Start DOCUMENT SECTION
By David Himbara
General Paul Kagame’s rhetoric recalls the infamous notion that “keep repeating a big lie over and over again, and the people will believe it.” Rwanda remains low-income with a gross national income (GNI) per capita of US$780. Lower middle-income economies are countries with a gross national income (GNI) per capita of between US$1,036 and US$4,045. Upper middle-income economies are countries with a GNI per capita of between US$4,046 and US$12,535. In 2021, the IMF classified Rwanda as one of the 25 poorest and most vulnerable countries in the world.
The magazine, New African, described General Paul Kagame as “one of the most articulate and connected leaders in the world.” Kagame responded in kind, lying his way through the interview with the magazine, including the bogus claim that Rwanda is consolidating a middle-income status from where it will move onto the upper-middle income level. This is how Kagame put it:
“We successfully managed to put in place institutions of governance…Once you’ve laid the foundation and made the right investments, then you uplift the nation to a much higher level…We adopt development that changes the lives of people. It ensures transformation. We are on that path.”
End DOCUMENT SECTION
Start SUPPLIED DATA
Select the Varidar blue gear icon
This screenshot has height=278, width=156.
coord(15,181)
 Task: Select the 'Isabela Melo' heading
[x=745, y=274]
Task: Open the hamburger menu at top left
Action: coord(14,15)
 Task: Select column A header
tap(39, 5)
End SUPPLIED DATA
Start SUPPLIED DATA
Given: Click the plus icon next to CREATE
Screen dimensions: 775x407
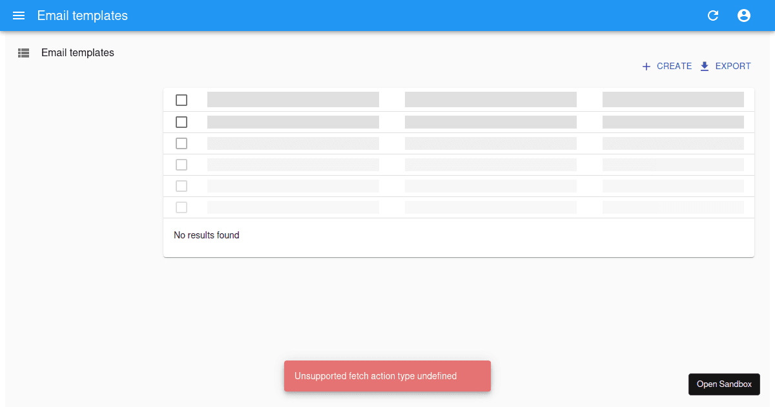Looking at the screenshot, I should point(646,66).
End SUPPLIED DATA
| BRIEF |
Reproduce the full article above on Rwanda's income status, word for word.

| WRITTEN RESPONSE |
By David Himbara
General Paul Kagame’s rhetoric recalls the infamous notion that “keep repeating a big lie over and over again, and the people will believe it.” Rwanda remains low-income with a gross national income (GNI) per capita of US$780. Lower middle-income economies are countries with a gross national income (GNI) per capita of between US$1,036 and US$4,045. Upper middle-income economies are countries with a GNI per capita of between US$4,046 and US$12,535. In 2021, the IMF classified Rwanda as one of the 25 poorest and most vulnerable countries in the world.
The magazine, New African, described General Paul Kagame as “one of the most articulate and connected leaders in the world.” Kagame responded in kind, lying his way through the interview with the magazine, including the bogus claim that Rwanda is consolidating a middle-income status from where it will move onto the upper-middle income level. This is how Kagame put it:
“We successfully managed to put in place institutions of governance…Once you’ve laid the foundation and made the right investments, then you uplift the nation to a much higher level…We adopt development that changes the lives of people. It ensures transformation. We are on that path.”